The spirited clicking of cicada tymbals was so loud when I opened the door this morning, and the rush of hot air that greeted me so intense, I almost shut and locked the door and decided to stay in. But I didn’t. Instead, I walked down to the gate and was rewarded for my effort by the site of does leaping across the road, two owls hunkered on a branch in the stream bed, small branches laden with green acorns strewn across the gravel road, and a fat water moccasin in the road near the gate. I hung back until the snake decided which way he was going. The gate was bowed out even further than it had been from being hit by a runaway red car several months ago. A true hurricane would probably have knocked it loose and carried it away. The little blow and heavy rains from the past three days have just warped it into a permanent u-shape.
Yesterday on my way back from an appointment in town, I got sucked into the vortex of a massive convoy of electric service bucket trucks on I-10. They were really ballin’ the jack, on their way to Mississippi and Louisiana.

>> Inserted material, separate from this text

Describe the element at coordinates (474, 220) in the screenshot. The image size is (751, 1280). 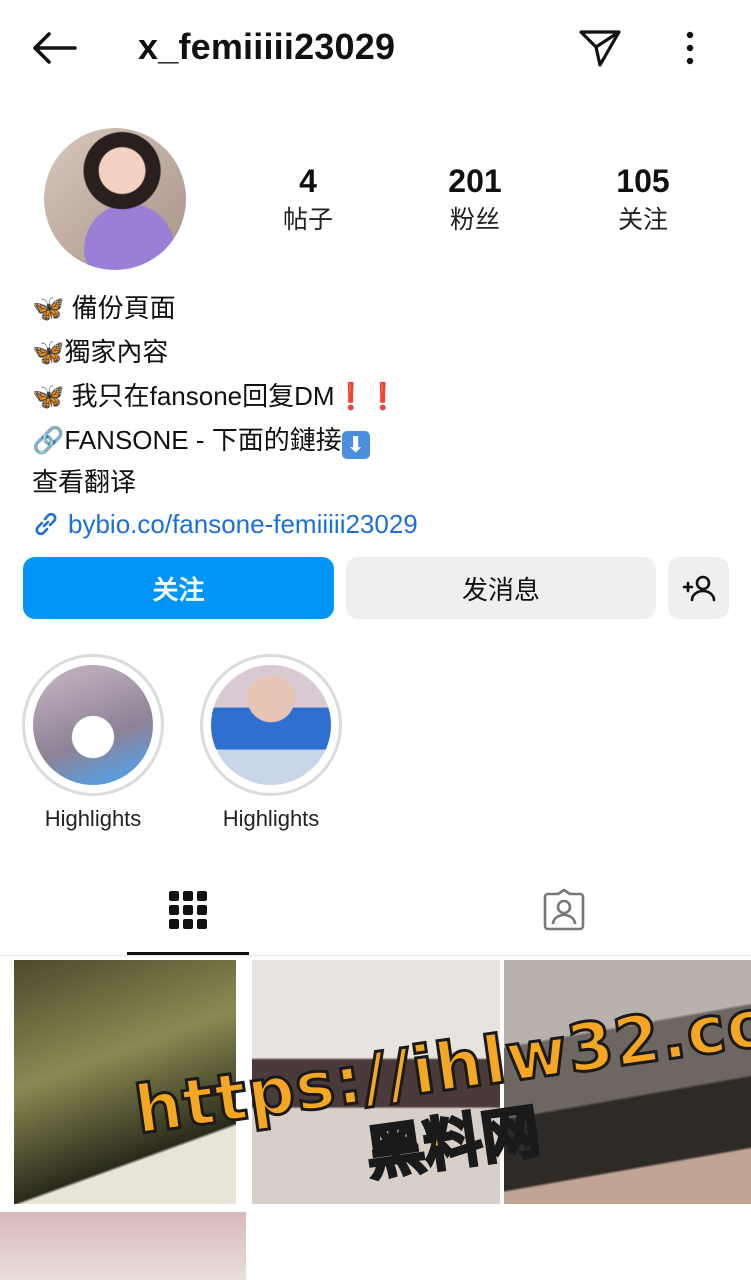
I see `stat-followers-label: 粉丝` at that location.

It was a noisy energetic net. I felt like I wasn’t even driving my car, but was being carried along at 75 miles per hour on the float of their power and urgency. I had to consciously break out of the buzzing hive to make my exit for home.

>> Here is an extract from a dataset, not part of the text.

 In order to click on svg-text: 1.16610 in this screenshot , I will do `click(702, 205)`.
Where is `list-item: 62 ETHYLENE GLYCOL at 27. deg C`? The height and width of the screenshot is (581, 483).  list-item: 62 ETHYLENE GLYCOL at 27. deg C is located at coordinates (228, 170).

Late Tuesday night by the time I finished reading Jesmyn Ward’s Salvage the Bones, I was almost hyperventilating. We had nothing more to worry about than the inconvenience of the possibility of power going out or a tree falling across the road. But reading about the main character, Esch, a fourteen-year-old girl, and her family’s dire straights down in Bois Sauvage, Louisiana during Katrina, my mouth was dry and I sat on the edge of the bed reading late into the night until the final chapter.